━━━ KUTIPAN TEKS ━━━

Berbicara adalah salah satu dari sifat Allah. Mereka meyakini bahwa Allah berbicara dengan para nabi, dan dengan perantaraan para nabi itu Allah menyampaikan dan menurunkan perintah serta larangan–Nya kepada umat manusia.
Yang menjadi pokok pembahasan kita kali ini ialah apakah kalam Ilahi itu bersifat hadis (sesuatu yang tercipta) atau qadim (bersifat azali - sudah ada dan kekal)?
Pembahasan mengenai qadim atau hadisnya kalam Ilahi merupakan salah satu pembahasan teologi di awal terbitnya agama Islam dan juga merupakan pembahasan teologi yang dipandang paling rumit dan selalu menjadi pembahasan dalam sepanjang sejarah Islam. Pembahasan ini tidak hanya dibahas oleh umat islam, tetapi juga telah dikaji sebelumnya oleh para penganut Kristen.
Dengan melihat relasi antara umat Islam dan umat Kristen bisa kita perkirakan terjalin keterikatan saling mempengaruhi dalam masalah akidah dimana hal ini bisa dibuktikan dengan merujuk kepada kitab-kitab sejarah dan kitab-kitab teologi yang ada.
Sebenarnya pembahasan tentang apakah kalam Ilahi itu bersifat qadim atau hadis banyak melahirkan berbagai pendapat seperti di antaranya yang berikut ini:
1. Mazhab Hanbali
Pengikut Ahmad bin Hanbal memandang bahwa kalam Ilahi itu berasal dari suara dan huruf yang ada dalam zat Allah Swt dan termasuk qadim. Sampai-sampai sebagian dari mereka meyakini secara ekstirmbahwa jilid dan pembungkus kitab al-Quran itu pun termasuk qadim. Untuk membuktikan pendapatnya, mereka mengemukakan dalil sebagai berikut:
“Pertama bahwa zat Allah itu qadim, dan kedua adalah bahwa kalam itu sebagai sifat Allah, sifat bagi zat yang qadim harus juga qadim karena apabila sifat bagi zat qadim itu adalah hadis (baru-tercipta) maka akan menyebabkan perubahan pada zat qadim tersebut dan perubahan pada zat Allah adalah mustahil. Oleh karena itu, kalam Ilahi yang merupakan sifat Allah adalah qadim.“[1]
Dari pandangan Mazhab Hanbali ini kita bisa mengatakan bahwa tidak ada keraguan bahwa Allah itu Mutakallim (subyek yang berbicara), tetapi makna ke-berbicara-an adalah yang darinya tercipta suatu kalam atau ucapan dan bukan yang senantiasa melakukan perbuatan berbicara itu.
Allah memiliki sifat berbicara dan bukan memiliki sifat kalam atau bicara. Kalam, bicara, ucapan, dan firman adalah sesuatu yang baru (hadis). Dan dzat Allah Swt yang memiliki sifat berbicara bukan bermakna bahwa dzat itu yang menjadi sumber dan asal bagi bicara, kalam, firman, dan ucapan sehingga dipandang sebagai hal yang qadim.

━━━

## DAFTAR TUGAS
- a) Tentukan apakah tiap pernyataan berikut sesuai dengan teks tentang kalam Ilahi, lalu jawab ya atau tidak disertai kata-kata penentu dari teks itu, dikutip persis: (i) Pembahasan tentang qadim atau hadisnya kalam Ilahi juga telah dikaji sebelumnya oleh para penganut Kristen. (ii) Pengikut Ahmad bin Hanbal memandang kalam Ilahi sebagai sesuatu yang hadis. (iii) Paragraf terakhir menyatakan bahwa Allah memiliki sifat kalam atau bicara.
- b) Ringkas paragraf dalam teks tentang kalam Ilahi yang diawali "Pembahasan mengenai qadim atau hadisnya" menjadi daftar pendek tanpa menghilangkan fakta pokoknya.

━━━ BAHAN ━━━

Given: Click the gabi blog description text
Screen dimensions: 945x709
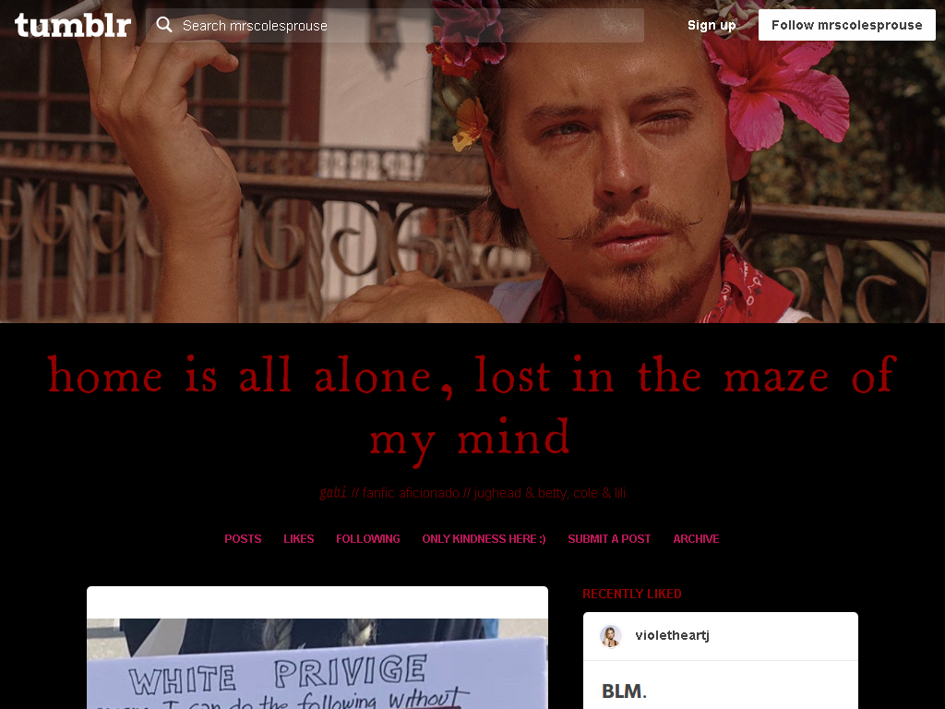Looking at the screenshot, I should 473,493.
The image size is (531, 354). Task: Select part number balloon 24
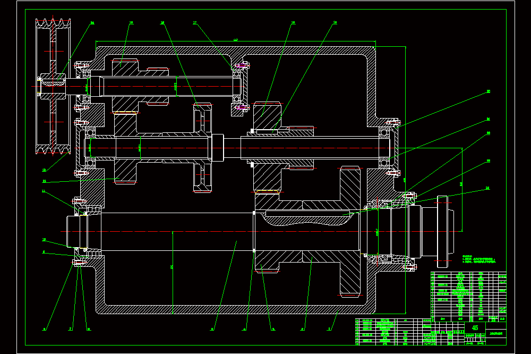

━━━

## JAWABAN TUGAS
- a)
(i) Ya: "tetapi juga telah dikaji sebelumnya oleh para penganut Kristen."
(ii) Tidak: "kalam Ilahi itu berasal dari suara dan huruf yang ada dalam zat Allah Swt dan termasuk qadim."
(iii) Tidak: "Allah memiliki sifat berbicara dan bukan memiliki sifat kalam atau bicara."

- b)
- Pembahasan tentang qadim atau hadisnya kalam Ilahi termasuk pembahasan teologi sejak awal terbitnya agama Islam.
- Pembahasan ini dipandang paling rumit dan selalu dibahas sepanjang sejarah Islam.
- Pembahasan ini tidak hanya dilakukan umat Islam, tetapi juga telah dikaji lebih dulu oleh para penganut Kristen.